Nicolas Beytout (qui vient d’avoir 69 ans), fondateur du journal et qui reste aux commandes, a tenu à préciser que la ligne éditoriale serait maintenue et que les inquiétudes sur la survie financière appartenaient au passé. Il a ajouté que ce rapprochement permettra d’accéder à des outils et des données puissants. Depuis sa création en 2013, le titre a toujours été déficitaire et a dû être renfloué à plusieurs reprises. LVMH était déjà le deuxième actionnaire de la société. Un fonds qatari a également financé la publication en 2023 comme nous l’avons révélé. Nicolas Beytout l’a confirmé aux équipes vendredi dernier, arguant que cela avait permis de sortir le journal de grandes difficultés financières.

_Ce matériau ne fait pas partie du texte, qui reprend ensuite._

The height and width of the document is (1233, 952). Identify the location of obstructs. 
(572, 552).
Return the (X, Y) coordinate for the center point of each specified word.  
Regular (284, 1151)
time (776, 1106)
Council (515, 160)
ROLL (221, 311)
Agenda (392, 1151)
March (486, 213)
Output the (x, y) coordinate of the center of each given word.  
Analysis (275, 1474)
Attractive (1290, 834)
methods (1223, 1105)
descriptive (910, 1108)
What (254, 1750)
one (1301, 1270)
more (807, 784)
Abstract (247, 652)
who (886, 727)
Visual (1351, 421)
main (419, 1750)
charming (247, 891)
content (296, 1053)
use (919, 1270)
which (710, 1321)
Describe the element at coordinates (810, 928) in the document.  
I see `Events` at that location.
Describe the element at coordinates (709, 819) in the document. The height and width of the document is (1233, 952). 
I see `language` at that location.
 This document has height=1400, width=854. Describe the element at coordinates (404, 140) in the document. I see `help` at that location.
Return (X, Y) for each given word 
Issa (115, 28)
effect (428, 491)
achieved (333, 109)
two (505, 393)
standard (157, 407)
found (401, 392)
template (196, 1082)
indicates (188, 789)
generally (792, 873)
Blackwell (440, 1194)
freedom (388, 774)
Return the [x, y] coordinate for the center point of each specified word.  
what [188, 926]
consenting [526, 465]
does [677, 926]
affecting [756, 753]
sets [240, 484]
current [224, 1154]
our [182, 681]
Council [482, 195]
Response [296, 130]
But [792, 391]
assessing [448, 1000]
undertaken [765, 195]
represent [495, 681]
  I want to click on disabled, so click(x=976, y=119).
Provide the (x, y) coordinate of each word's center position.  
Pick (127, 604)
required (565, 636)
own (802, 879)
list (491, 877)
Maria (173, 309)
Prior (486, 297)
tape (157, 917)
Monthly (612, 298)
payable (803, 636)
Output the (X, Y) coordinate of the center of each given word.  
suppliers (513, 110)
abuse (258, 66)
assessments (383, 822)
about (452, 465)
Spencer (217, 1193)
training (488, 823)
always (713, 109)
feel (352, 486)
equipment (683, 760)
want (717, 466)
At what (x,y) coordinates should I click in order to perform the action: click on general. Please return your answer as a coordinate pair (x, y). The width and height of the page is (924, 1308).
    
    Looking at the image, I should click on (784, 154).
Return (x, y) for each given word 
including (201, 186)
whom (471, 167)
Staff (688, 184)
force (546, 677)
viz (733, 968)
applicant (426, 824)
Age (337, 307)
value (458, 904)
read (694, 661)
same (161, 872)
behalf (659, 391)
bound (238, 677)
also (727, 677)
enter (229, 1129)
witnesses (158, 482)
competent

Cette prise de parole de LVMH était attendue depuis le rachat survenu cet été et l’ouverture de la clause de cession du 27 juillet jusqu’au 7 novembre. Comme le prévoit la loi quand un titre de presse change de contrôle, les journalistes qui le souhaitent peuvent démissionner en touchant des indemnités (un mois de salaire par année d’ancienneté). Avant de se décider, beaucoup souhaitaient entendre les projets de LVMH.
D’ores et déjà, plusieurs journalistes ont annoncé leur départ dont Jean-Dominique Merchet, spécialiste de la défense, qui continuera de participer sur la chaîne LCI aux émissions de David Pujadas, Margot Haddad et Darius Rochebin. En outre, selon nos informations, il deviendrait éditorialiste sur des questions de géopolitique et de défense au magazine le Point et pourrait relancer son blog Secret Défense, aujourd’hui en sommeil. Le rédacteur en chef adjoint chargé de l’édition, Emmanuel Ginisty, ainsi qu’Irène Inchauspé, responsable des sujets sur l’environnement, sont également sur le départ. Sans compter, d’autres éventuelles clauses à l’Agefi.
Durant les mois précédent la cession à LVMH, certains journalistes avaient aussi relevé une évolution dans le discours de Nicolas Beytout, qu’ils estiment liée à ce deal en cours : « Lors de son discours pour les onze ans du journal en 2024, Nicolas a fustigé le wokisme et les étudiants de Science Po [qui manifestaient pour Gaza NDLR], se souvient l’un d’entre eux. Cette année il a pris la défense de Vincent Bolloré et de ses médias. On sentait un changement de ton ».